“Booked for a Brace”

“Booked for a Brace”

£ POA
Reference

374864

CHARLES JOSI R.B.A.

Op.1827-1851

English School

“Booked for a Brace”    

Oil on canvas

56 x 69.5 cms

22 x 26 ins

Overall framed size 71 x 81.5 cms

                                 28 x 321/8 ins

Provenance: Appleby Bros, London

Engraved: John Scott (an example of which is held in the collection of the British Museum)                                

                                                  

Grant describes Charles Josi as being: “A clever and popular painter of animals in landscape, the latter often prominent…” He was a successful animal artist during his life and in some examples of these depictions the subject filled almost the entire canvas. Sally Mitchell, in her Dictionary of British Equestrian Artists, writes that: “Josi’s work is very fine, his horses painted in a style far in advance of their time, being most natural and fluid.”

There is no information recorded of his date of birth, where he undertook his training as a painter, or where he finally died. Some think that there is a possibility that he had southern French or Italian origins as he painted a number of landscapes in Italy.
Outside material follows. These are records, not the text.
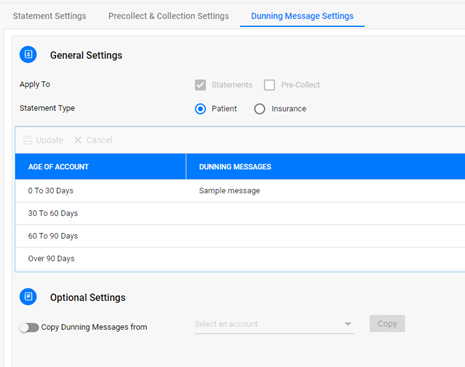Switch to Statement Settings tab

pos(49,16)

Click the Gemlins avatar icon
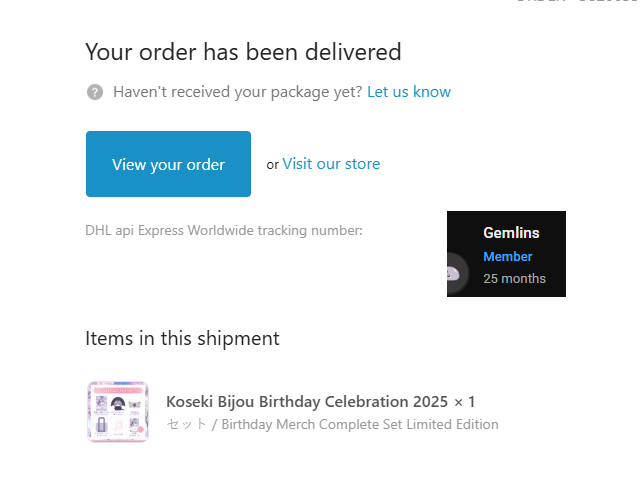point(453,272)
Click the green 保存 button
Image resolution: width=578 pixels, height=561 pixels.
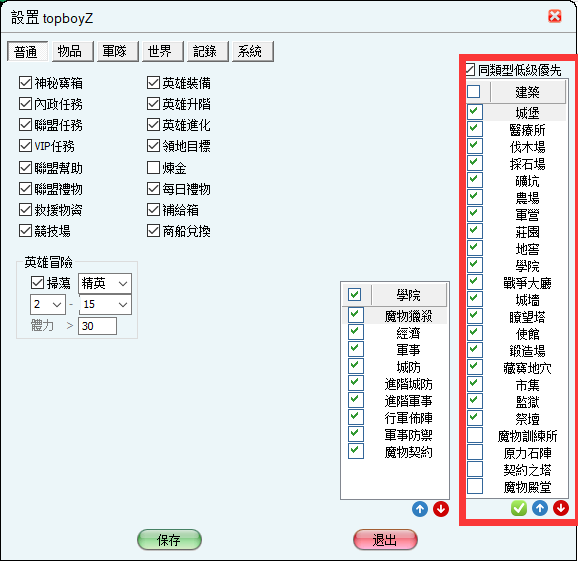point(169,540)
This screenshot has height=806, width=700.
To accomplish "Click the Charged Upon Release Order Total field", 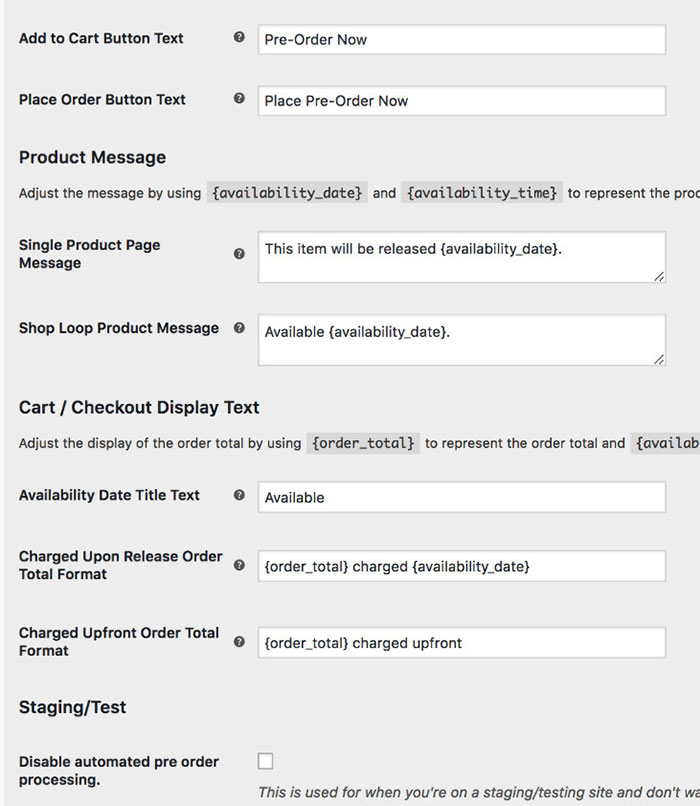I will (x=461, y=566).
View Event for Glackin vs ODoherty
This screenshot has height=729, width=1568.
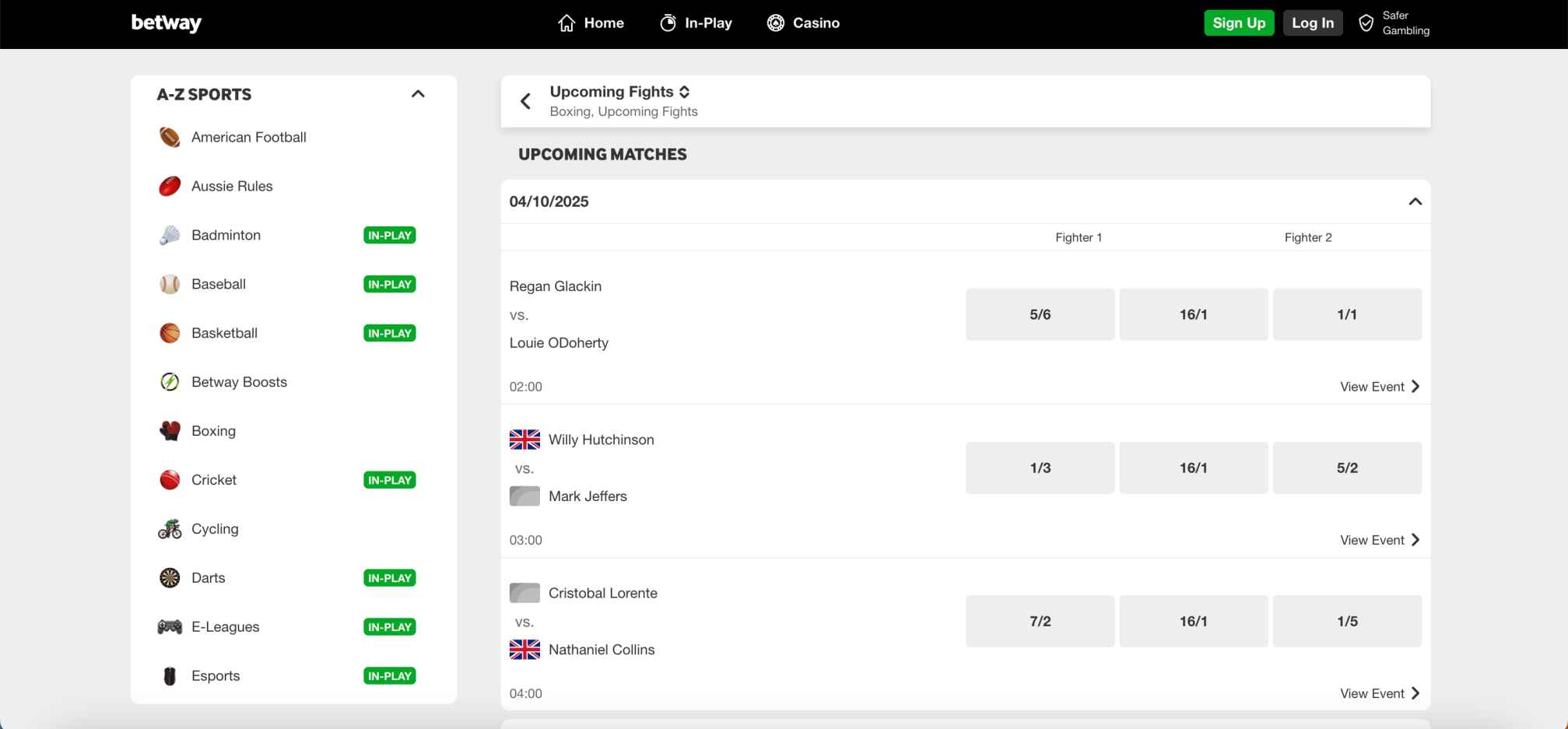[x=1379, y=387]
However, that appears rather speculative and more probably, he was the son of Christian Josi (1768-1828) and brother of Henry/Henri Josi (1802-1845)

Christian had been born in Utrecht and having been awarded a scholarship from the Rhede Renwoude Institute, came to London to study engraving under the artist and mezzotinter John Raphael Smith. He was in London for five years during which time he met and married Carolina Susanna Chalon who was the daughter of Jan Chalon (1738-1795), a musician, printmaker and collector. Her brother was the renowned animal painter Henry Bernard Chalon.

Josi returned to Holland in 1796, setting up as an engraver and dealer in prints and drawings in a gallery in Amsterdam and through his new wife’s family connections to the collector Ploos van Amstel, acquired the latter’s collections in about 1800. Van Amstel had an important collection of Rembrandt etchings and these were sold by Josi to the 5th Earl of Aylesford and this sale, combined with his astuteness, made him a significant dealer in prints and drawings with a respected reputation for connoisseurship. In 1815 he was a member of the Dutch Committee working on the restitution of works of art seized during the French Revolution and Napoleonic Wars which was particularly important to him as his business had closed during the French occupation.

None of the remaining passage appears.